During this talk I will look into two different problems related to data analysis. The first one is the denoising of the data. Usual methods rely either on a precise knowledge of the noise model or several choices of parameter. I will present a new parameter free methods to denoise data assuming some minimal assumption. On a second, I will look into a difficult problem from the user point of view when working with persistence diagram. What does the persistence diagram means in the data? I will present new work on how to build good representatives for one-dimensional homology features and associate them with barcodes.

I will outline a novel computational method for persistent homology of finite metric spaces, which outperforms the previous state of the art by an order of magnitude. After that, I will survey several surprising connections and applications of persistent homology to various areas relevant to our collaborative research center.

Summer 2016

An algorithm is presented that constructs an acyclic partial matching on the cells of a simplicial complex from a vector-valued function defined on the vertices. The resulting acyclic partial matching is used to construct a reduced complex with the same multidimensional persistent homology as the original complex filtered by sublevel sets of the function. Numerical tests on triangle meshes show that the achieved rate of reduction is substantial.

Alexandrov spaces (with curvature bounded below) are a synthetic generalization of Riemannian manifolds with sectional curvature bounded below. In this talk I will discuss the geometric and topological properties of these metric spaces and how they arise in the context of topological data analysis.

2-stratifolds are the simplest 2-complexes which can be good models for topological data analysis. A 2-stratifold X contains a collection X1 of finitely many simple closed curves such that X –X1 is a 2-manifold and a neighborhood of each component C of X1 consists of sheets intersecting in C. In contrast to 2-manifolds there is no known classification of 2-stratifolds in terms of algebraic invariants. In this talk we will describe 2-stratifolds and their graphs and present efficient algorithms that detect whether certain 2-stratifolds have trivial first homology, whether they are simply connected, or whether they have the same homotopy type as a 2-sphere. This is joint work with F. González-Acuña, UNAM, Mexico and W. Heil, Florida State University.

An introduction to Auslander-Reiten Theory. This theory deals with the problem of understanding all indecomposable representations of a quiver with relations (or equivalently the indecomposable modules of certain algebras), as well as the "minimal" morphisms. In general, writing down all indecomposable modules turns out to be an impossible task, but one of the things AR-theory provides us is a way to find new indecomposable modules from old ones.
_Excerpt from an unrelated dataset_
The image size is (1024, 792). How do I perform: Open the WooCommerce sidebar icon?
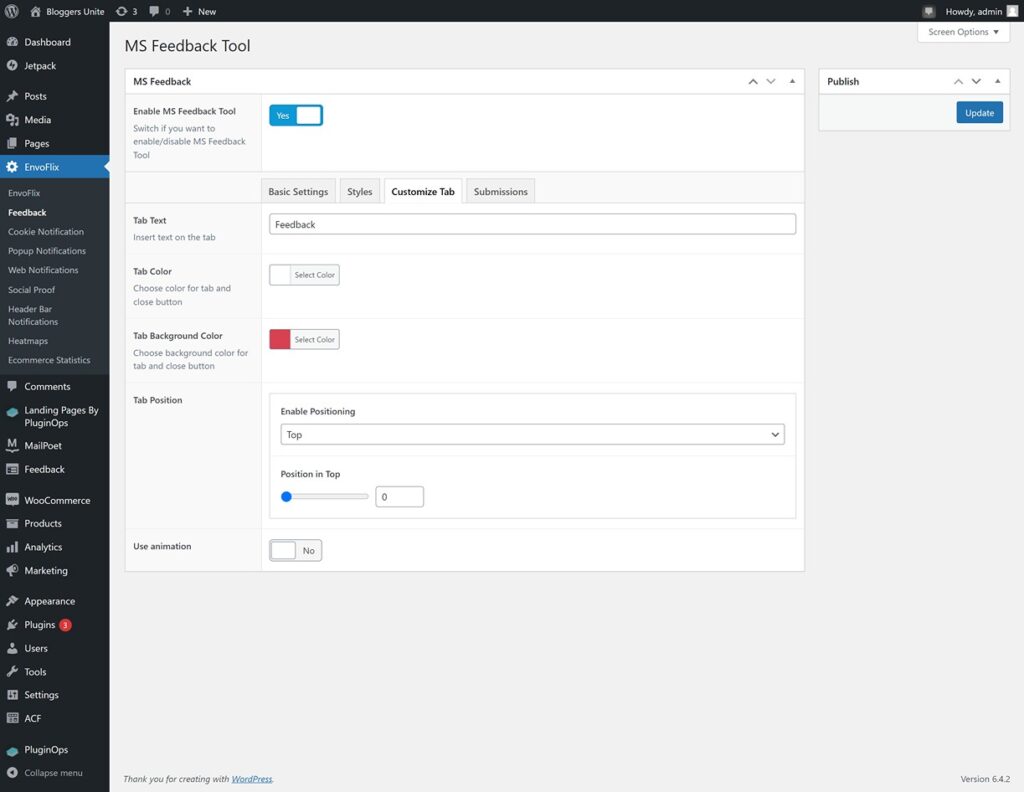[13, 499]
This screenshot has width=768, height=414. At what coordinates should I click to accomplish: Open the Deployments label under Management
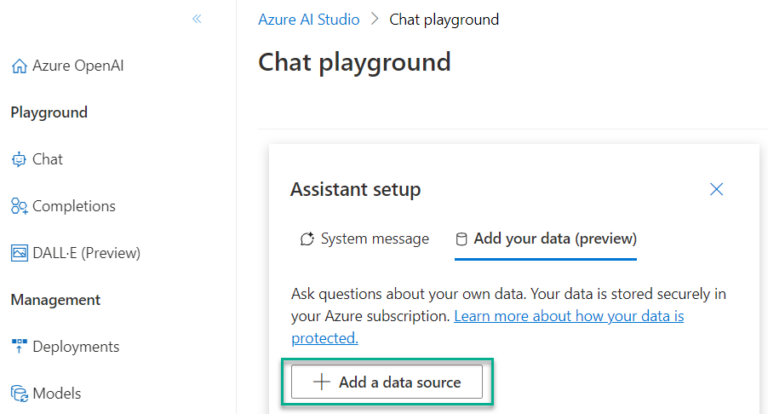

In particular, AR-theory provides theoretical justification for topological data analysis.

Some recent results on persistent Betti numbers.

A summary of

We examine the flow space of proper CAT(0)-spaces and warped products of Riemannian manifolds and intrinsic metric spaces. Then we construct some embeddings of the flow space of non-constant generalized geodesics on Hadamard manifolds and proper CAT(0)-spaces using warped products.